§ What the task requires:
Go through each line of the records below and count those with the word "Click". Give only the count.

§ Data extracts:
'''

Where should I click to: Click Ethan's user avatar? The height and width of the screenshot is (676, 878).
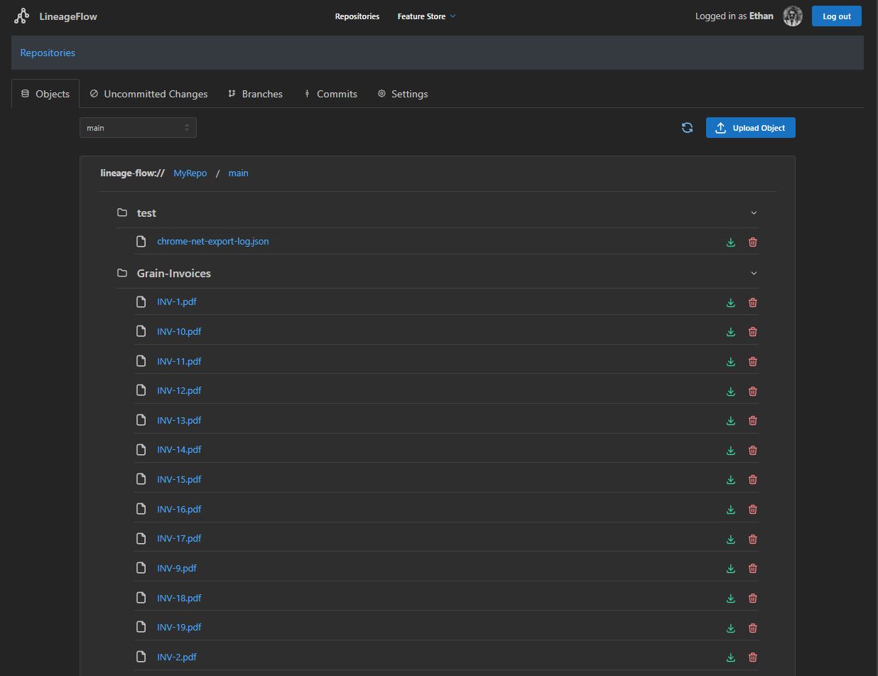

'''
'''

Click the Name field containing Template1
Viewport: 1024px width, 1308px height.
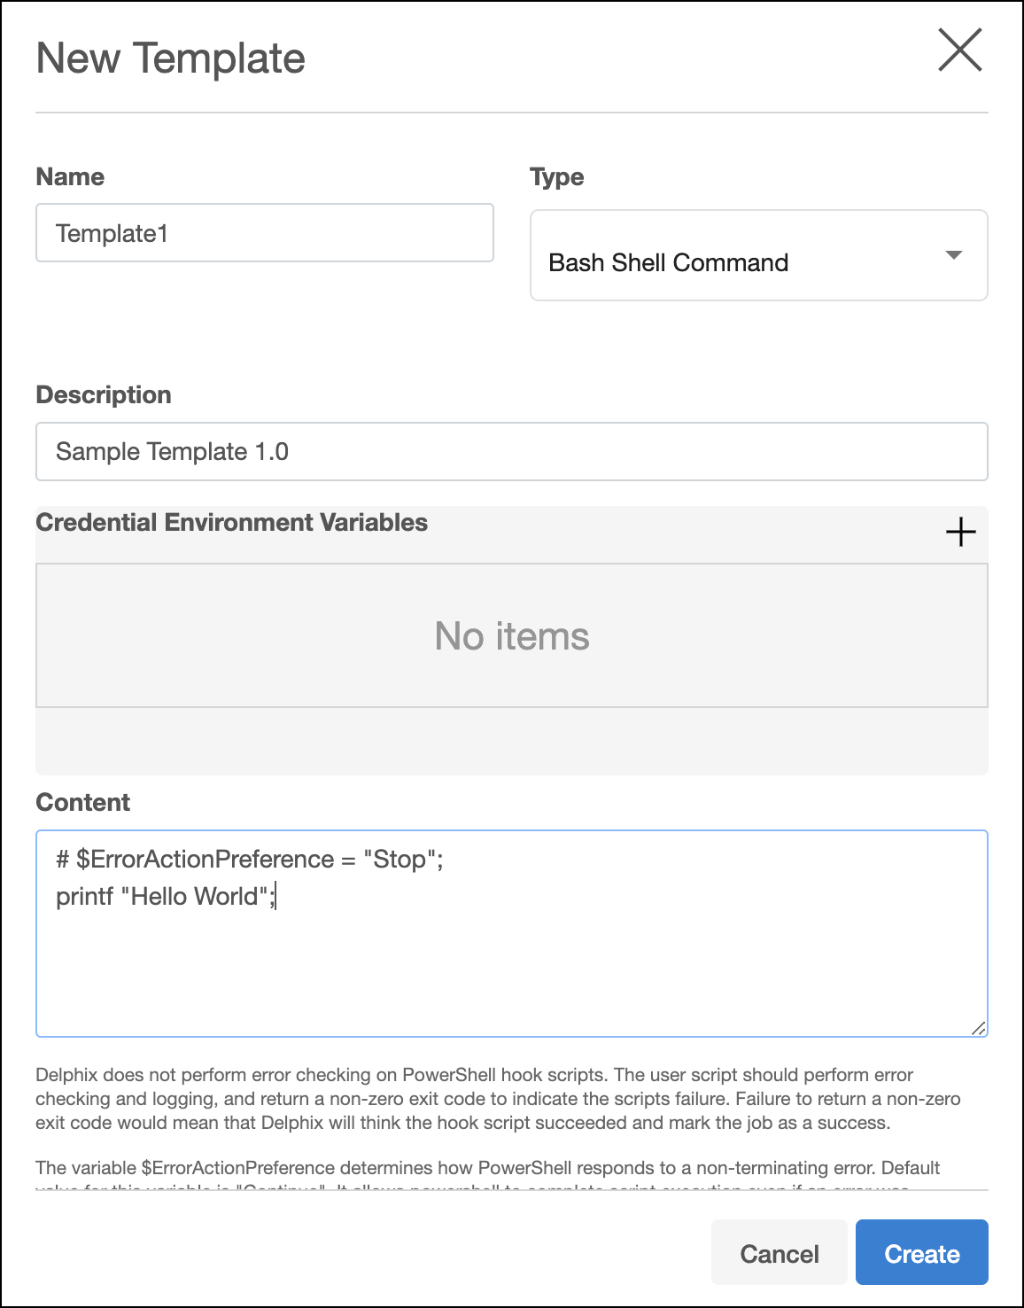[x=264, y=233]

'''
'''

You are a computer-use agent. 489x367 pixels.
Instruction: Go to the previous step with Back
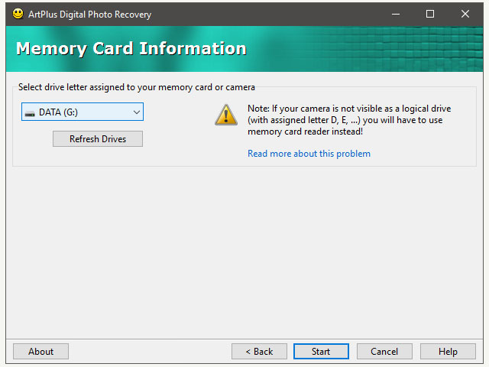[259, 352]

'''

§ Worked solution:
2